A theologian explains why it's wrong

So Archbishop Raymond Burke of Saint Louis has thrown down the gauntlet, instructing his clergy to refuse prochoice Catholic politicians Communion. In his previous jurisdiction he had done the same, except he included euthanasia in his published bill of particulars. Other bishops have followed suit. For me, such an episcopal move was not a first. In February 1942, in the Netherlands, I watched a daily communicant being refused the sacrament in a scuffle at the Communion rail. I was a sixth grader, an altar boy awed by liturgy, and determined to be a priest.

The Sunday before, at the 7 a.m. Mass, our feisty pastor had sur­prised us. Emerging from the sacristy after the Gospel, he emphat­i­cal­ly read a pastoral letter from the Dutch bishops: any Catholic di­rect­ly or indirectly engaged in identifying Jewish citizens to the occupying German authorities was excommunicated. He repeated his performance at four more Masses; I went every time.
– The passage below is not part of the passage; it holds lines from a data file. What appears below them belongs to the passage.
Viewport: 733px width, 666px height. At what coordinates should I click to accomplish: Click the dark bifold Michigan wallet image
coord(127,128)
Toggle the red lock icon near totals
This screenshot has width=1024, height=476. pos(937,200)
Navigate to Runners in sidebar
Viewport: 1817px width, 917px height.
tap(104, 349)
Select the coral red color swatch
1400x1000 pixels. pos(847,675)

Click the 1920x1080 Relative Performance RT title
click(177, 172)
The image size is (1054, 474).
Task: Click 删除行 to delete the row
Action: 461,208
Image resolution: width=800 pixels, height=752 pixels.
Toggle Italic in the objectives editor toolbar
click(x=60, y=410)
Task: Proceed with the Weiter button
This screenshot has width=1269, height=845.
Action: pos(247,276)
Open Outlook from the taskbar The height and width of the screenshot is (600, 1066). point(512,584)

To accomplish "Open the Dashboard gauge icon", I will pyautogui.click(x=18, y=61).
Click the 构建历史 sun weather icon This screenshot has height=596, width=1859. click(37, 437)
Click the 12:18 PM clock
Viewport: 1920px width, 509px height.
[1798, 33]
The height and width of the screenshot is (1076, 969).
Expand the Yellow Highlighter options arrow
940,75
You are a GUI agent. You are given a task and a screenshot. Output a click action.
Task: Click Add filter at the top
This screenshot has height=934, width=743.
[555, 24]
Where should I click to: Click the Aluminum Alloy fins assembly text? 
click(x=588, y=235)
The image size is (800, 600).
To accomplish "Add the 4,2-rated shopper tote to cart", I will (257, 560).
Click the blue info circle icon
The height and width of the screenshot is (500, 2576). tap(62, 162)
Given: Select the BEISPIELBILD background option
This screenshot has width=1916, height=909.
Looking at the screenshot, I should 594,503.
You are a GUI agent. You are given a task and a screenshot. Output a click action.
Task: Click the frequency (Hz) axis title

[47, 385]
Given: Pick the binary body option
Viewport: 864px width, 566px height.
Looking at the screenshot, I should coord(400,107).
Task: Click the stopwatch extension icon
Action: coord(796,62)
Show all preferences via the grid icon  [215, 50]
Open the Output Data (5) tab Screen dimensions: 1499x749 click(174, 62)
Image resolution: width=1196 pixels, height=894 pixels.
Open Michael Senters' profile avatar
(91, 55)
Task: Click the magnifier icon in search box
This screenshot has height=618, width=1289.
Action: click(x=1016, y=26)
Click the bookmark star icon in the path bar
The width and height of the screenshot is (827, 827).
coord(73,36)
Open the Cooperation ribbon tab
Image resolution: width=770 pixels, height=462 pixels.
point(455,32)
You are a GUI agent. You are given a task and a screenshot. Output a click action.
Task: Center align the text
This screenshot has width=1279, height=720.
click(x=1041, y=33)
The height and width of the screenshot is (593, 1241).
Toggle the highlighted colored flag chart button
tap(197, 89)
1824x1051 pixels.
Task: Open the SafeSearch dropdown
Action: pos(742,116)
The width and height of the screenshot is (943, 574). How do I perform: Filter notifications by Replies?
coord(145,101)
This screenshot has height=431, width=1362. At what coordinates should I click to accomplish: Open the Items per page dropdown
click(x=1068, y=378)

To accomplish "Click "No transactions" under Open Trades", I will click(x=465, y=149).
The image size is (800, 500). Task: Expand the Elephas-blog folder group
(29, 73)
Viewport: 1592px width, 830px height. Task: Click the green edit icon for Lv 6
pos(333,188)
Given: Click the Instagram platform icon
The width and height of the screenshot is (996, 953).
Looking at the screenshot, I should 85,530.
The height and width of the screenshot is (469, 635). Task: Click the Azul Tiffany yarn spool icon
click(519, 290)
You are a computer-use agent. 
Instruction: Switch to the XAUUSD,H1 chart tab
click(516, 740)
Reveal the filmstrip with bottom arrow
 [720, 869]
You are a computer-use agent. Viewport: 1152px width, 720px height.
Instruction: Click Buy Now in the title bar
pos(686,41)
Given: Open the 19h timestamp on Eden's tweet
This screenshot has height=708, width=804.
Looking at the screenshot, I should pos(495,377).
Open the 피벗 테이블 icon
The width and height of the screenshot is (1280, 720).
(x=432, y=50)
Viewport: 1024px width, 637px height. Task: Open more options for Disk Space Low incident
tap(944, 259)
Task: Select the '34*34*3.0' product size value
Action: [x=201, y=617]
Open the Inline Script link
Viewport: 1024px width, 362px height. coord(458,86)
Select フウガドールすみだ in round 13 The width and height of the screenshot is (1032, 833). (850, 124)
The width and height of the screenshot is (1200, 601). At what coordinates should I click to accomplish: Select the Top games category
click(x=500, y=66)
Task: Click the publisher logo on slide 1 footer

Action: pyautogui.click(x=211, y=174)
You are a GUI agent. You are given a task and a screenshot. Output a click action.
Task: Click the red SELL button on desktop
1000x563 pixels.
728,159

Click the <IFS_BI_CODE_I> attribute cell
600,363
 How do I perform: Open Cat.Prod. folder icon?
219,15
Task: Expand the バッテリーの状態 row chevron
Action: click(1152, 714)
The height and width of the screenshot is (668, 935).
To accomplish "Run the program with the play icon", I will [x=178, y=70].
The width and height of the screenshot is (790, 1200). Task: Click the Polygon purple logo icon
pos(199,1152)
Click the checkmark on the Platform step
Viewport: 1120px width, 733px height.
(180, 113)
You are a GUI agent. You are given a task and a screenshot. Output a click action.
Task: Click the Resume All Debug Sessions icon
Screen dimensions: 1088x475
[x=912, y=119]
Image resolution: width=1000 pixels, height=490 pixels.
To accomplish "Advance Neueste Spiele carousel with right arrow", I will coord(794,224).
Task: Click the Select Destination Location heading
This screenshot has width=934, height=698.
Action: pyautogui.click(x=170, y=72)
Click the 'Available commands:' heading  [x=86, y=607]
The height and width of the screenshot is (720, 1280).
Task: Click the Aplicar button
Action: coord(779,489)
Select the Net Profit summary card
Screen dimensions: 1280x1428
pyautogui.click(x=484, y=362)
Later I heard he had done so to prevent his assistants from being arrested.

One result of the Dutch bishops’ letter was retribution. Within weeks, SS troops were round­ing up Jews who were Catholic converts or associated with Catholics; Jews as­sociated with Protestants were mostly left alone. Nine months later, I found my violin teacher’s apartment sealed-his wife was Catholic; two weeks later, he was killed in Auschwitz. Three months be­fore, St. Benedicta of the Cross, a Carmelite nun better known as Edith Stein, had been murdered there. In 1938, she had fled Germany for the Netherlands in the dead of night.

As soon as I heard about Archbishop Burke’s edict, I thought of those events. But unlike my childhood experience of public episcopal censure, which I found just, his measure I found disproportionate. I needed to figure out why. This piece is the result.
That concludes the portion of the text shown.